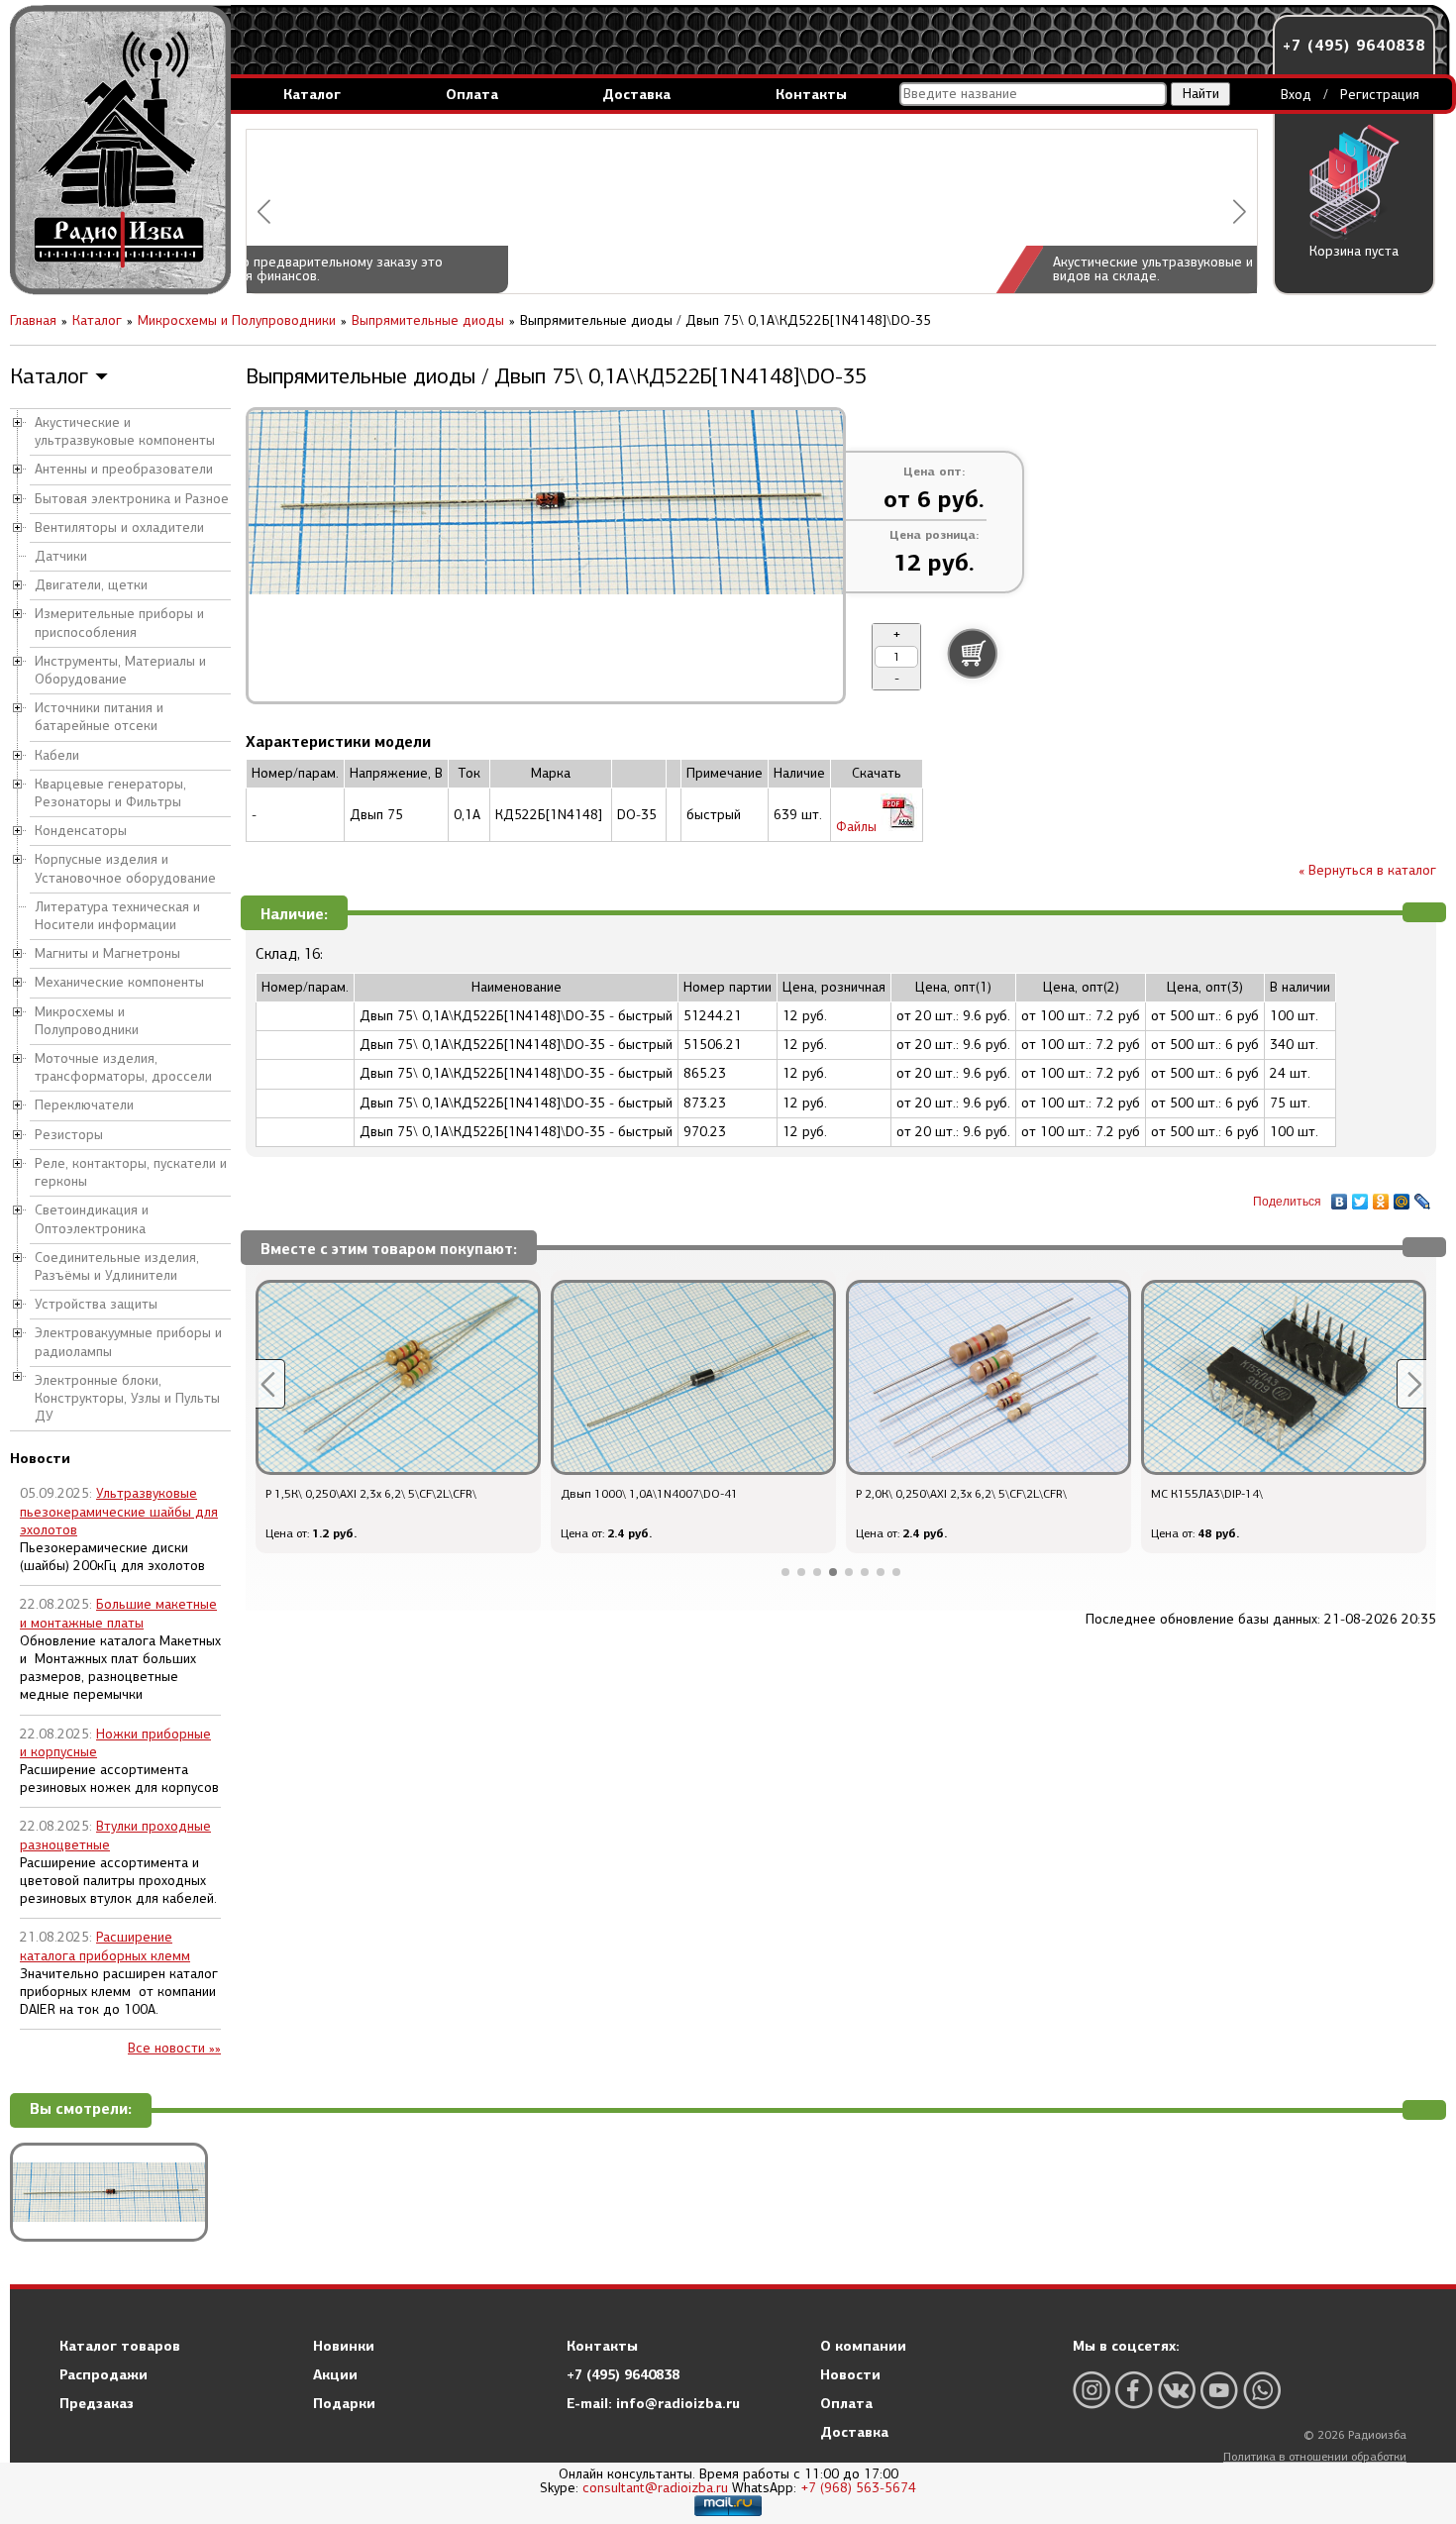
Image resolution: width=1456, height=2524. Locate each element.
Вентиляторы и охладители (119, 527)
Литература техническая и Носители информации (117, 915)
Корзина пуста (1354, 251)
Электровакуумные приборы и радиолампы (128, 1341)
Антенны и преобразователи (124, 469)
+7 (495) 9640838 (1354, 45)
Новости (850, 2374)
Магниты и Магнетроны (107, 953)
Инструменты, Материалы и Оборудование (120, 670)
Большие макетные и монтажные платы (118, 1613)
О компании (863, 2346)
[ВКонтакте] (1339, 1197)
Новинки (343, 2346)
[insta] (1091, 2389)
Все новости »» (174, 2048)
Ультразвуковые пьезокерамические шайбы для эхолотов (119, 1511)
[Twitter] (1360, 1197)
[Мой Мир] (1402, 1197)
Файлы (858, 826)
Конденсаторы (81, 830)
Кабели (57, 755)
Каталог (312, 94)
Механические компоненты (119, 982)
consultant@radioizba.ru (655, 2487)
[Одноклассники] (1381, 1197)
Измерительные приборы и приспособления (119, 622)
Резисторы (69, 1134)
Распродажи (103, 2374)
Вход (1296, 94)
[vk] (1177, 2389)
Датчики (61, 556)
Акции (335, 2374)
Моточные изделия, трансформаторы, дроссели (123, 1067)
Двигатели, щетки (91, 585)
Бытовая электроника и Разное (132, 498)
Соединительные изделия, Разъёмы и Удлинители (117, 1266)
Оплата (472, 94)
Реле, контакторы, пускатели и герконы (131, 1172)
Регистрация (1379, 94)
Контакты (811, 94)
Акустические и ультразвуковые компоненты (125, 431)
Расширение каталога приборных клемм (105, 1946)
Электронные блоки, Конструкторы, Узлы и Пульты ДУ (127, 1398)
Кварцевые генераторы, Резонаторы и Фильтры (110, 793)
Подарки (344, 2403)
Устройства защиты (96, 1304)
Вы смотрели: (81, 2109)
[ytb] (1219, 2389)
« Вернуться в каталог (1367, 870)
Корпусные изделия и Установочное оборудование (125, 868)
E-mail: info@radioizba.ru (653, 2403)
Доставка (636, 94)
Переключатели (84, 1105)
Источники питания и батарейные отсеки (99, 716)
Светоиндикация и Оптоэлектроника (92, 1219)
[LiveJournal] (1422, 1197)
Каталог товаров (119, 2346)
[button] (264, 211)
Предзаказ (96, 2403)
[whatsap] (1262, 2389)
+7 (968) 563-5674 (858, 2487)
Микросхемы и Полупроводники (87, 1020)
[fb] (1134, 2389)
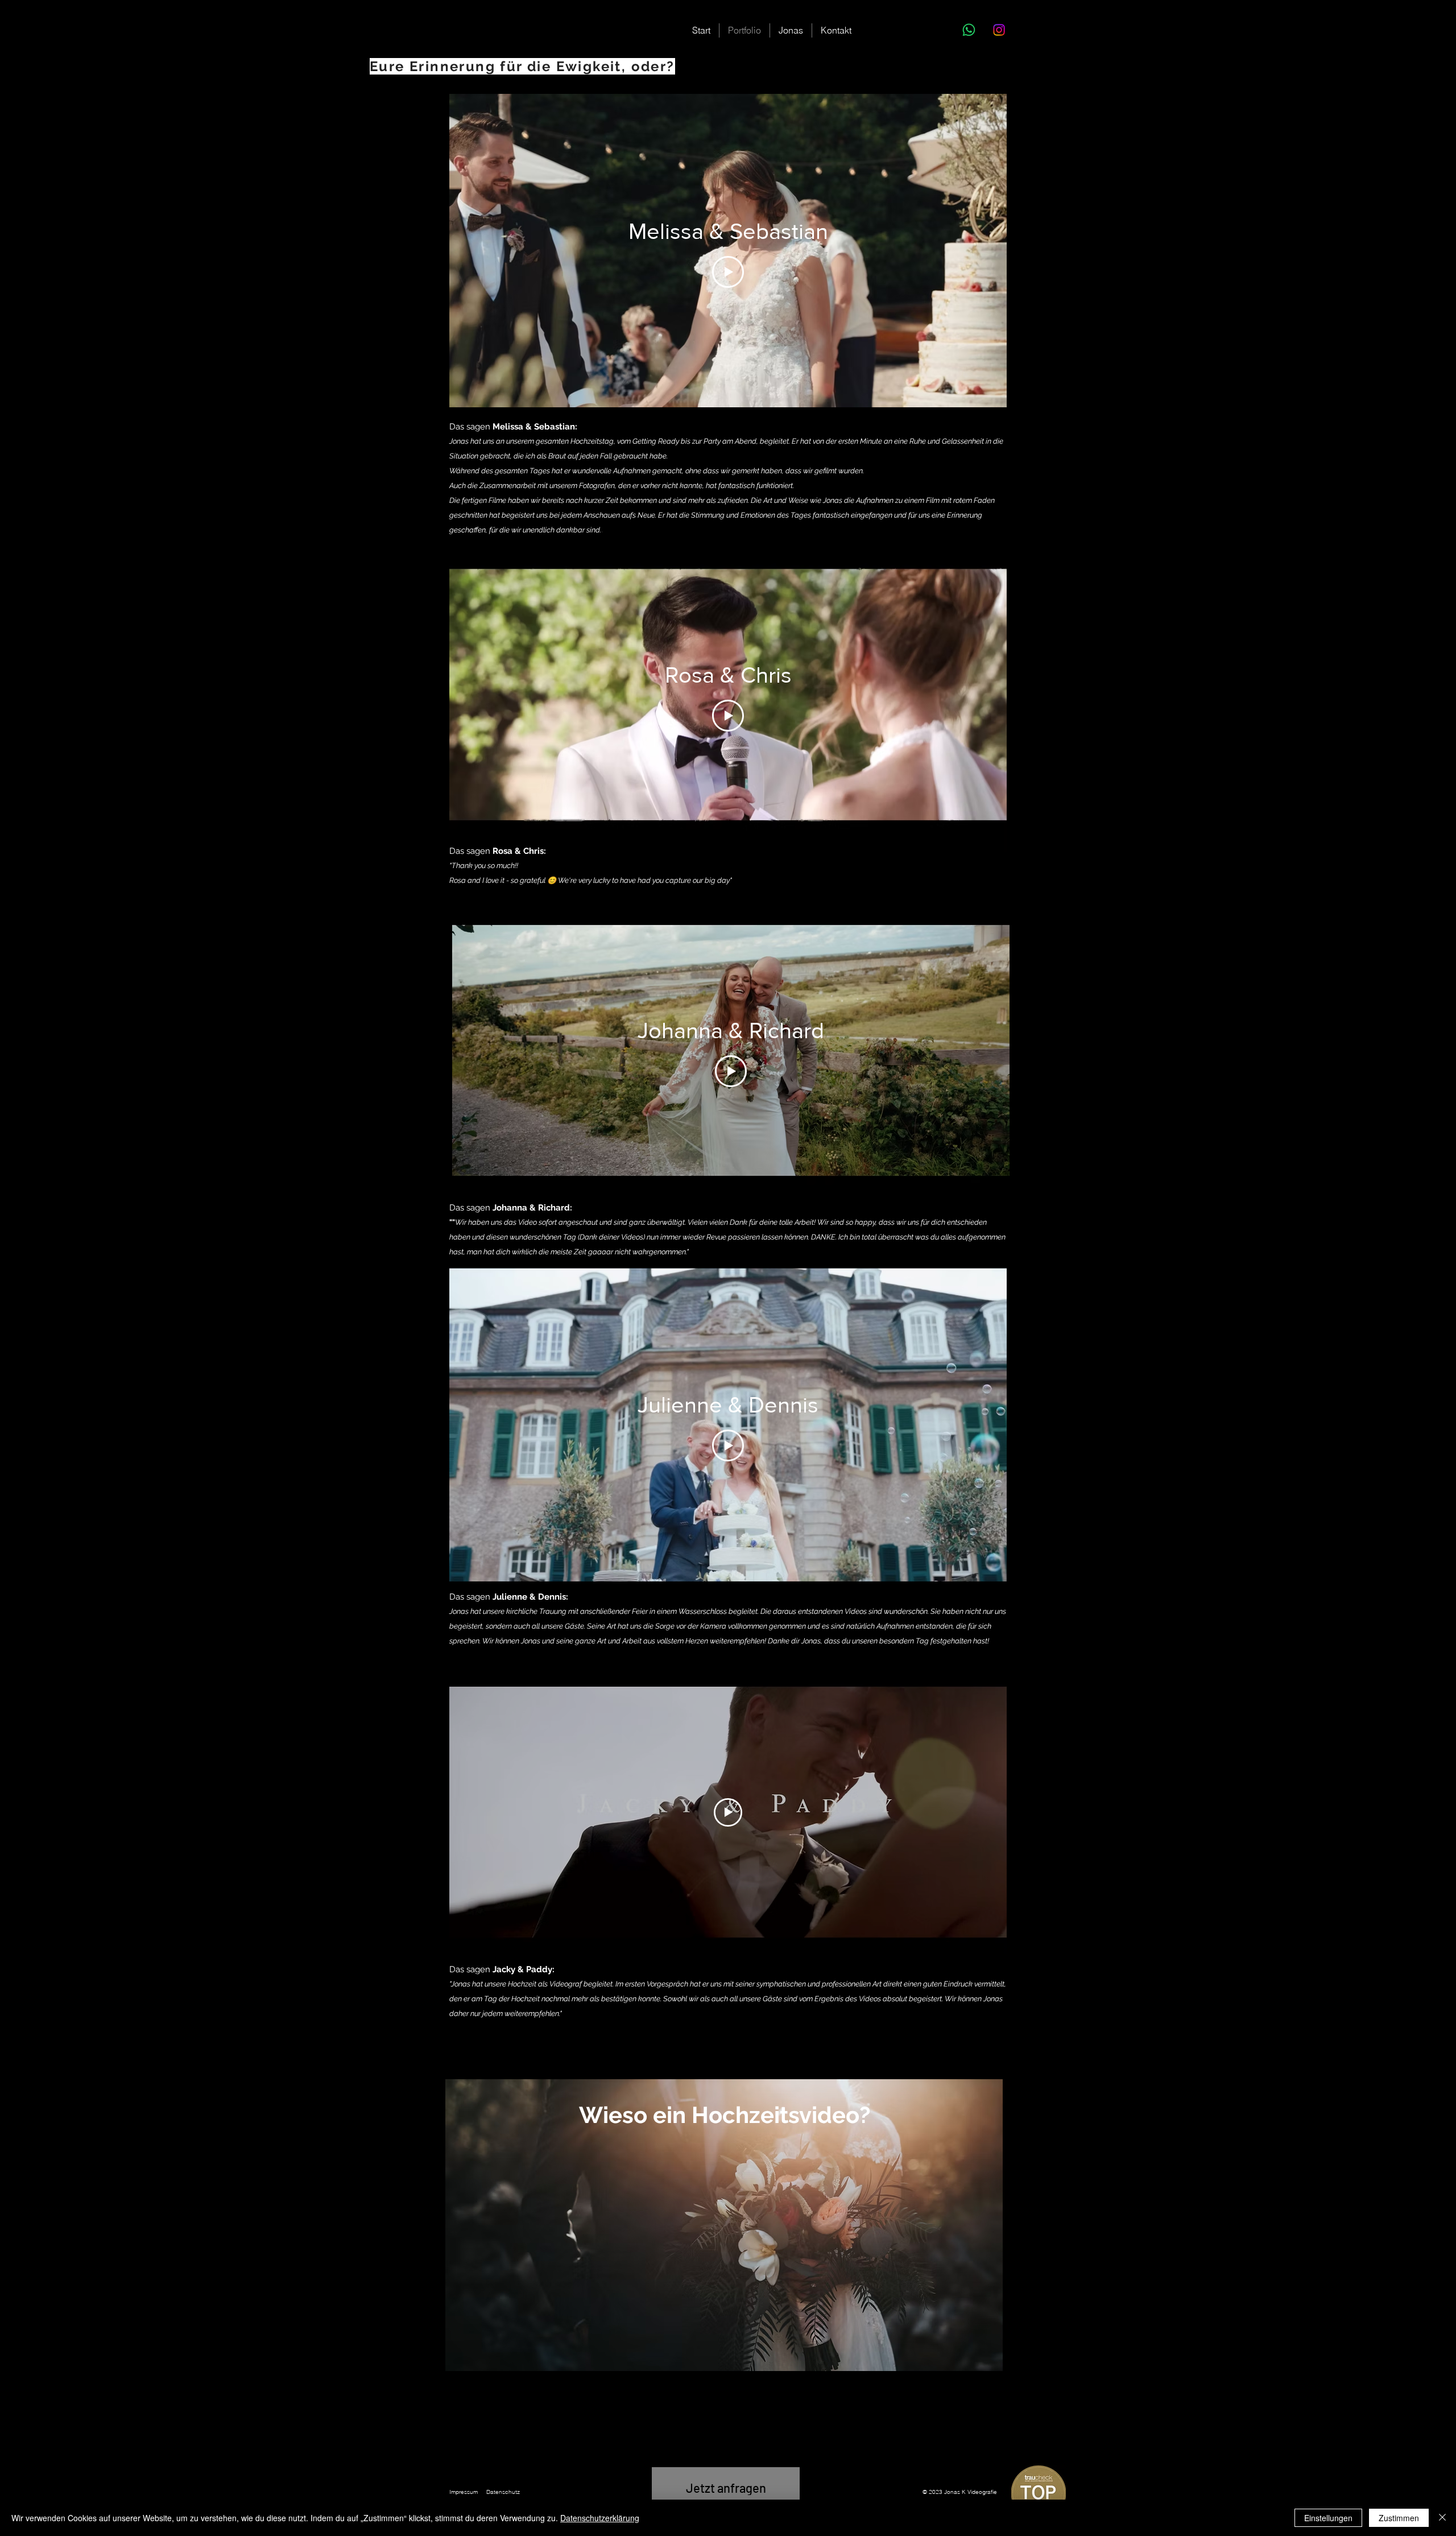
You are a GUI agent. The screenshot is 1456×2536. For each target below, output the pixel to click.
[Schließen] (1442, 2518)
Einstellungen (1328, 2517)
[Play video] (728, 1812)
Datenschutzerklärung (599, 2517)
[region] (724, 2225)
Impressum (463, 2492)
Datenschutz (503, 2492)
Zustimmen (1399, 2517)
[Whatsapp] (969, 30)
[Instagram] (999, 30)
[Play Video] (728, 272)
○ ○ ○ ○
Exercise aim:
Everything from the line containing "Доставка (636, 94)" through the last line of the entries must be repeated verbatim, except pictures.

Solution for this problem:
Доставка (636, 94)
Переключатели (84, 1105)
Источники питания и батарейные отсеки (99, 716)
Светоиндикация и Оптоэлектроника (92, 1219)
[LiveJournal] (1422, 1197)
Каталог товаров (119, 2346)
[button] (264, 211)
Предзаказ (96, 2403)
[whatsap] (1262, 2389)
+7 (968) 563-5674 (858, 2487)
Микросхемы и Полупроводники (87, 1020)
[fb] (1134, 2389)
You are a GUI agent. The screenshot is 1456×2536. For each target below, output the pixel to click.
[Schließen] (1442, 2518)
Einstellungen (1328, 2517)
[Play video] (728, 1812)
Datenschutzerklärung (599, 2517)
[region] (724, 2225)
Impressum (463, 2492)
Datenschutz (503, 2492)
Zustimmen (1399, 2517)
[Whatsapp] (969, 30)
[Instagram] (999, 30)
[Play Video] (728, 272)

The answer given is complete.